In the face of massive U.S. debt sales that seem to be flying under the dollar radar at the moment, and on days that equities are sold and Treasury notes bought, the dollar is holding ground well in regard to fair market value it seems. The economics are poor, but no worse than elsewhere, the outlook is benign, but where is there a strong economic outlook, and the markets are absorbing massive amounts of debt in the form of new Treasury notes; and yet the Usd is still holding onto support at 84.00 on the dollar index.
The pound, aussie and cad tried hard to break the dollar buyer’s resolve, but seemed to be impeded by the oil markets moves lower on the NYMEX, and equities leaking points on Wall Street. The Swiss franc and euro came under fire initially, and the Japanese yen came out as the clear winner on a day of mixed trading moves.

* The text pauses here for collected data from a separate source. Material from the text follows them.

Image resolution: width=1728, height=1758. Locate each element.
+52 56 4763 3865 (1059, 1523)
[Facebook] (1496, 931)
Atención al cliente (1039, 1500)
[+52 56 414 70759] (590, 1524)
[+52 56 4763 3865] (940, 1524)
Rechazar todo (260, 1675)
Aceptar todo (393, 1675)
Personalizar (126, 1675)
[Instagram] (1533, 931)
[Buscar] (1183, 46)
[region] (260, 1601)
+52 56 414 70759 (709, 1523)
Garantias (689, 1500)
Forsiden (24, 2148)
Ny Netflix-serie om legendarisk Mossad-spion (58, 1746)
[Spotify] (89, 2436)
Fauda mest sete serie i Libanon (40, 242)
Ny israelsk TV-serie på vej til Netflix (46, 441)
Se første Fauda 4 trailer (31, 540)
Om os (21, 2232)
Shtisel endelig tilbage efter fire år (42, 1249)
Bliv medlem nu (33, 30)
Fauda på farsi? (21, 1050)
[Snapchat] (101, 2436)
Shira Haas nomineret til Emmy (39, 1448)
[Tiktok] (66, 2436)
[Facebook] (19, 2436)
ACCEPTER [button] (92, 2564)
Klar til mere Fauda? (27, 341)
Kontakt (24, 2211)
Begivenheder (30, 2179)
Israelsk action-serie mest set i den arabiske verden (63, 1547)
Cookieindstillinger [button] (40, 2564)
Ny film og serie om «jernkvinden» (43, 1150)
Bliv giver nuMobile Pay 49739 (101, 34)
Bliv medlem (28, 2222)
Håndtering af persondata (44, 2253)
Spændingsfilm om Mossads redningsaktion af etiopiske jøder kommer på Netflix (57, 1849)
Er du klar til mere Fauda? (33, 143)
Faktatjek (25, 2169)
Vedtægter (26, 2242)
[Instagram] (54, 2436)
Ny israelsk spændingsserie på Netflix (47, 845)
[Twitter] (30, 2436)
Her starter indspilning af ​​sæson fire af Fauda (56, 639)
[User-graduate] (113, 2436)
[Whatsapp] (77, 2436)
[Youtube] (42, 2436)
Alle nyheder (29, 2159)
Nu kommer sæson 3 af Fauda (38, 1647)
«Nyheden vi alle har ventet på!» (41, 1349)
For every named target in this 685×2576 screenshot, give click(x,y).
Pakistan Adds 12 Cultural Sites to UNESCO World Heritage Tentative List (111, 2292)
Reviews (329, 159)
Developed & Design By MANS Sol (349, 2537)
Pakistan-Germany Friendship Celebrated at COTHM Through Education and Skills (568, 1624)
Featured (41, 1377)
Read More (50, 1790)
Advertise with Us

In reality the only currency that could withstand the fundamental pressure to de-value is the dollar, and it is testimony to the resolve of the most widely used reserve currency that it can hold current levels. That may all change however once the next round of equity buying starts; the dollar index is sitting on support at 84.00, but if it fails the 82.00 areas looks to come into view very quickly. The mighty dollar needs to hold, and then move higher if it is not to suffer a technical drop lower that may be hard to recover from with the Fed doing all that it can to get the greenback de-valued.
Asian markets may hold the key for initial break-out areas, one way or the other, and the fact that European markets held in the green may just nudge things down to test near-term support.